Type of the point cloud sensor. For Intel® RealSense™ camera and LIDAR inputs, the default value is set to RS and 2D, respectively.

Lidar_topic

Name of the topic publishing point cloud data.

Verbose

If this flag is set to True, the locations of the detected target objects will be printed as the screen log.

subsample_ratio

This is the downsampling rate of the original point cloud data. Default value = 15 (i.e., every 15-th data in the original point cloud is sampled and passed to the core ADBSCAN algorithm).

x_filter_back

Point cloud data with x-coordinate > x_filter_back are filtered out (positive x direction lies in front of the robot).

y_filter_left, y_filter_right

Point cloud data with y-coordinate > y_filter_left and y-coordinate < y_filter_right are filtered out (positive y-direction is to the left of robot and vice versa)``

z_filter

Point cloud data with z-coordinate < z_filter will be filtered out. This option will be ignored in case of 2D Lidar.

Z_based_ground_removal

Filtering in the z-direction will be applied only if this value is non-zero. This option will be ignored in case of 2D Lidar.

base, coeff_1, coeff_2, scale_factor

These are the coefficients used to calculate the adaptive parameters of the ADBSCAN algorithm. These values are pre-computed and recommended to keep unchanged.

oneapi_library

Available options are: oneapi_kdtree, oneapi_octree, pcl_kdtree. oneapi_kdtree and oneapi_octree allow the algorithm to use optimized oneAPI™ KdTree or octree library and offload the neighbor point search method to GPU. pcl_kdtree option uses the standard PCL KdTree library, not optimized for Intel® SOC.

benchmark_number_of_frames

Any integer greater or equal to 1. This is the number of frames over which the average execution time is executed and printed in the benchmarking table.

Troubleshooting

  • Failed to install Deb package: Please make sure to run sudo apt update before installing the necessary Deb packages.

  • You can stop the demo anytime by pressing ctrl-C.

  • The screen log will show number of points after subsampling and number of points after filtering.
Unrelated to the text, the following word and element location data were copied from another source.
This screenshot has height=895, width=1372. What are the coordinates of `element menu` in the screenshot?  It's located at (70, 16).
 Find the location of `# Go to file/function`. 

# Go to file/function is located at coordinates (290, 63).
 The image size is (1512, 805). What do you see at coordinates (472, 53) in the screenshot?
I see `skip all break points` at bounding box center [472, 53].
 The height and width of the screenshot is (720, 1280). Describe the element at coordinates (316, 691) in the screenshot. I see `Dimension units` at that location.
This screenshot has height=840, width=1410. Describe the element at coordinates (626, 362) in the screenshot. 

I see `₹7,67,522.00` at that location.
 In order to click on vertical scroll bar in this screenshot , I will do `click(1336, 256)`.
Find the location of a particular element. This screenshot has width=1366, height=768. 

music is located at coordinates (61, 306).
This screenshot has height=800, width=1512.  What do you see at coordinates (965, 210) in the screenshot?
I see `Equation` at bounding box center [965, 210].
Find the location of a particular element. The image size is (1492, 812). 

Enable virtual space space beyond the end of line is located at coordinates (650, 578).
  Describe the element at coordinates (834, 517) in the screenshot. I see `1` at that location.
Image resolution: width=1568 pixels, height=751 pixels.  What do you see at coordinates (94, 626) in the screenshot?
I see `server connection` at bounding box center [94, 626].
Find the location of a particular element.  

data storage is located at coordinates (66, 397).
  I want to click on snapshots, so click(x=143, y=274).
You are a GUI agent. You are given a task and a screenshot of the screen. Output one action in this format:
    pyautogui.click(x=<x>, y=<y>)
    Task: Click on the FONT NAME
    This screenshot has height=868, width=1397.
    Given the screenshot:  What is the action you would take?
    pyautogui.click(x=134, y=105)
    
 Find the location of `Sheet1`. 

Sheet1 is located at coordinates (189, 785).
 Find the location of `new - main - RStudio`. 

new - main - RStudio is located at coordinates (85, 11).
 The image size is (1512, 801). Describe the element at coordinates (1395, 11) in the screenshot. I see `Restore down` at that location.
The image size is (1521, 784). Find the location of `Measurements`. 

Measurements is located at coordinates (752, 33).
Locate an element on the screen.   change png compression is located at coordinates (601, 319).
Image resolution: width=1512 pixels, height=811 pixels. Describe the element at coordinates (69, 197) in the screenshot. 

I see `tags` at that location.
If these values are zero, please make sure to adjust the following parameters to make sure these values are greater than zero.

    • Decrease subsample_ratio

    • Increase the absolute values of x_filter_back, y_filter_right, y_filter_left. Please see the description of these parameters in the table and adjust according to your environment.

  • IA-optimized ADBSCAN offloads the neighbor search to GPUs when using oneapi_kdtree and oneapi_octree library. Please make sure that your system is equipped with working gpu, if using these libraries. You can use lspci command in a Linux terminal to view GPU info.

  • ros-humble-adbscan-ros2 and ros-humble-adbscan-oneapi are mutually exclusive Deb packages. Please refrain from installing them simultaneously like this apt install ros-humble-adbscan-ros2 ros-humble-adbscan-oneapi. Always install the packages sequentially, as showed in this document.